# somewhat O/T: Homies!



## ParkRNDL (Mar 20, 2002)

just scored this for $0.99 at Goodwill:



















since lots of us that do diorama-type pictures use Clix and other somewhat out-of-scale figures to make stuff interesting, i figured these would come in handy... 

--rick


----------



## NTxSlotCars (May 27, 2008)

Incredible score!!!!


----------



## Bubba 123 (Sep 10, 2010)

NTxSlotCars said:


> Incredible score!!!!


got a new big goodwill just opening down the street...
I see frequent visits in my future :thumbsup:

Bubba 123:wave:


----------



## N.H. Norman (Jan 19, 2004)

Cool! Think they're more 1/32 scale.
Did ya get the cop homie eating a donut?


----------



## ParkRNDL (Mar 20, 2002)

Couple of cops, but not the donut one...










And yeah, they'd probably be perfect with 1/32 cars...

--rick


----------



## slotcarman12078 (Oct 3, 2008)

Now if we could only get some of that Roger Corrie shrinky stuff and get them down to 1/64 scale, we could own the world!!! :lol: I think that guy by the Lincoln used to work at the pallet warehouse with me!!


----------



## Hilltop Raceway (Feb 12, 2006)

The Homies are cool...RM


----------



## NTxSlotCars (May 27, 2008)

That track is cool too!
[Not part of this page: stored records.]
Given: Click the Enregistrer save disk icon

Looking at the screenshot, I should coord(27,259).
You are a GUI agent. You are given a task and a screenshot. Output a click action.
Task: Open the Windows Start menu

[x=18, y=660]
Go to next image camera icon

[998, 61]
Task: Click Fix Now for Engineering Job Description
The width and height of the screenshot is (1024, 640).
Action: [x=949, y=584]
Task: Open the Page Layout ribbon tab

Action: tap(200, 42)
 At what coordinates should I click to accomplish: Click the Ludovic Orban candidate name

Look how tight the joints are.


----------



## bobhch (Apr 22, 2007)

*What a score!!!!!!!!!!!!!!!!!!*

rick,

WOW!! Man you scored BIG!! 

Homies Rock....I use them in Dune Buggies, Aurora Indy cars, AFX Things and open cars like that....SWEET Haul Dude!! :dude:

I painted that Green Cop blue and then gave him a Mustache and Goat-ey for the Donut in the mouth look...hahhahaahhahahahahaha

Bob...I wish I was rick right now...zilla


----------



## 22tall (Jul 28, 2002)

slotcarman12078 said:


> Now if we could only get some of that Roger Corrie shrinky stuff and get them down to 1/64 scale, we could own the world!!!


Only until someone yells immigration.  Anyhow I think this is as close to 1/64 as they get. They are 1 to 1 1/4"


----------



## slotcarman12078 (Oct 3, 2008)

1" -1 1/4" does work. That's comparable to most clix figures that I had scattered on my old table. When Rick said 1/32 I thought they were bigger, unless Rick's are bigger. I see two different sizes of Mr. 00 there.


----------



## bobhch (Apr 22, 2007)

These are all Homie heads...











































Bz


----------



## ParkRNDL (Mar 20, 2002)

22tall, I think yours are actually smaller than the ones I got. They had a set called Homie Rollerz or something that came packaged in with a Jada (I think) diecast. I bought one or two, several years back... still have a Cadillac Sedan de Ville or Fleetwood or something around that I got that way. Anyway, those were 1/64 or close to it, and I think that's what you have. I wish the ones I just got were all that size...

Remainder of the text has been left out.